* _THE TASK_
Exactly and only the lines from the line holding "1225x980 pixels." to the end of the records should be reproduced. Leave pictures out.

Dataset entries
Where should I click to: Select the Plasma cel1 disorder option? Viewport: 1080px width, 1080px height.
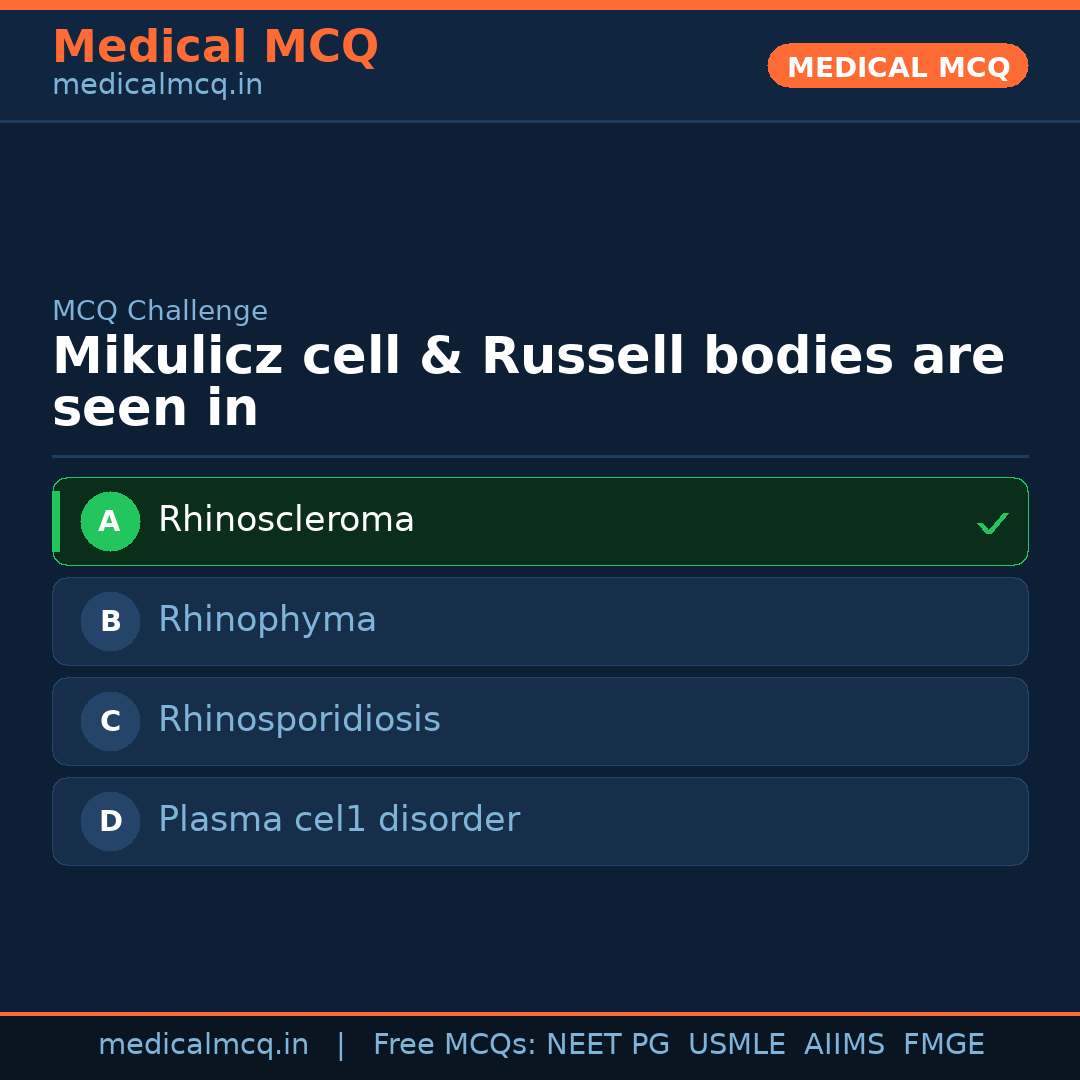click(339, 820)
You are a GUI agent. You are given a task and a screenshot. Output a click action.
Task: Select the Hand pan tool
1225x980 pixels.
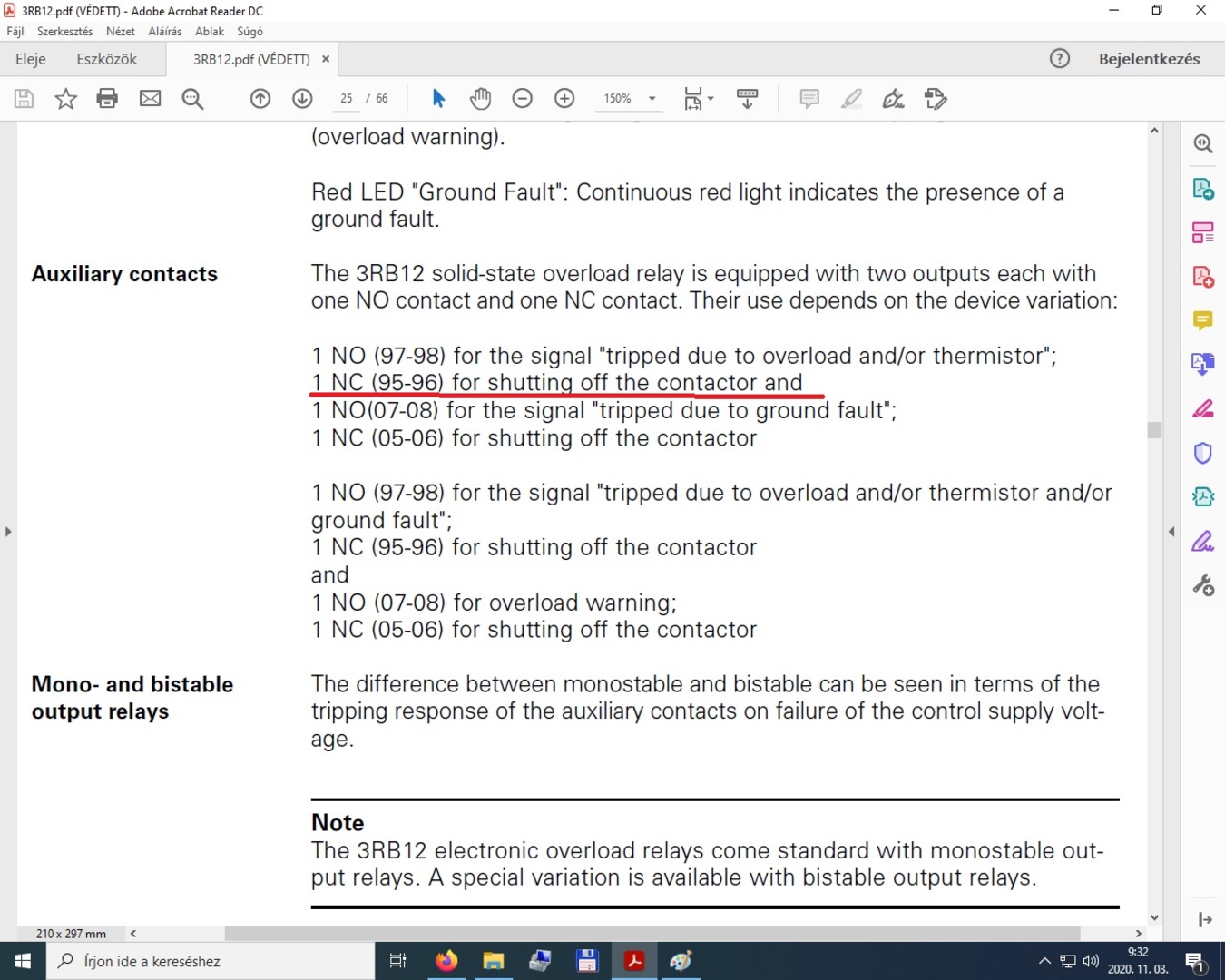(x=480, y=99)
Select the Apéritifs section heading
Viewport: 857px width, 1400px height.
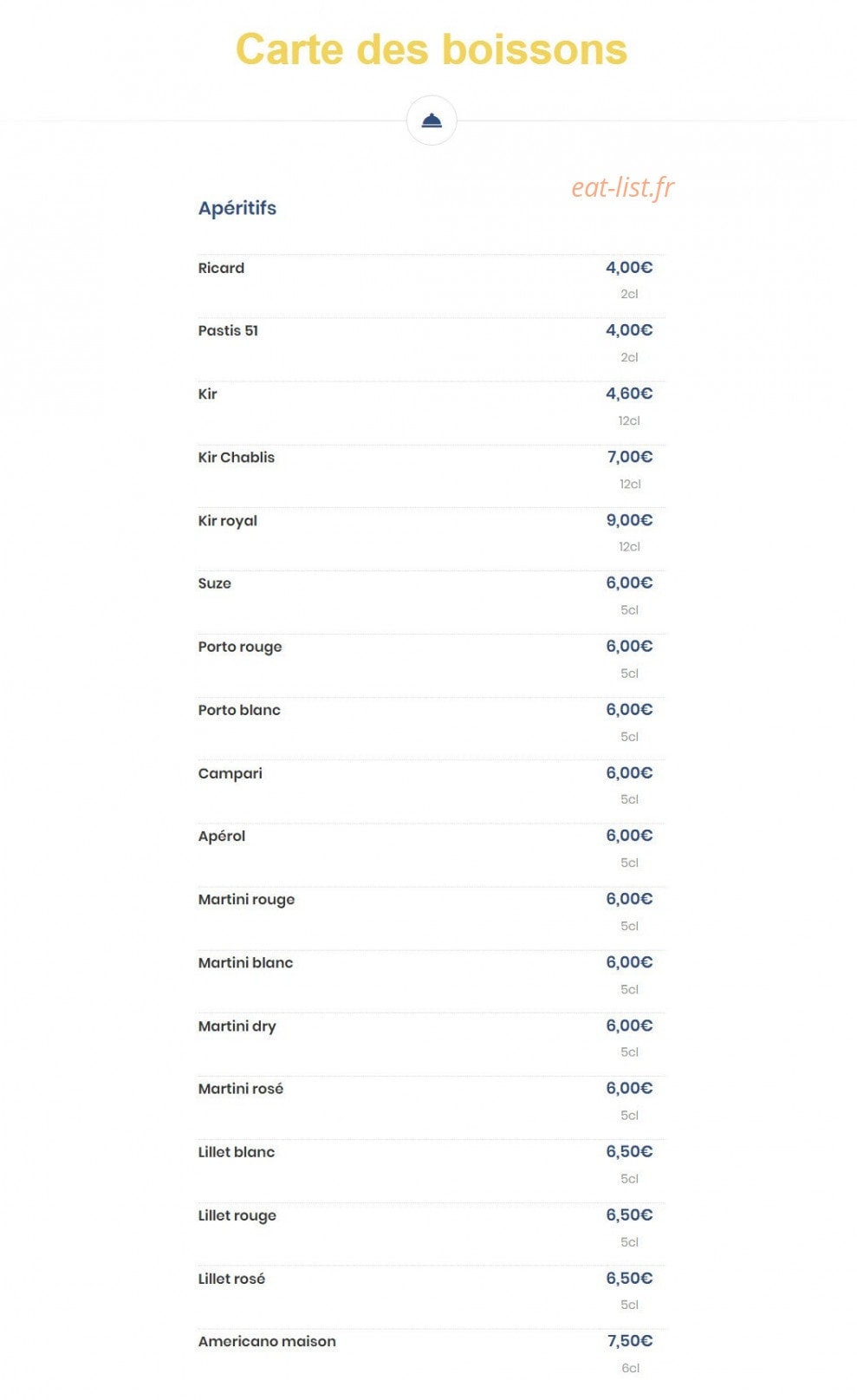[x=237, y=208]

* _FINAL ANSWER_
1225x980 pixels.
(x=480, y=99)
Select the Apéritifs section heading
Viewport: 857px width, 1400px height.
[x=237, y=208]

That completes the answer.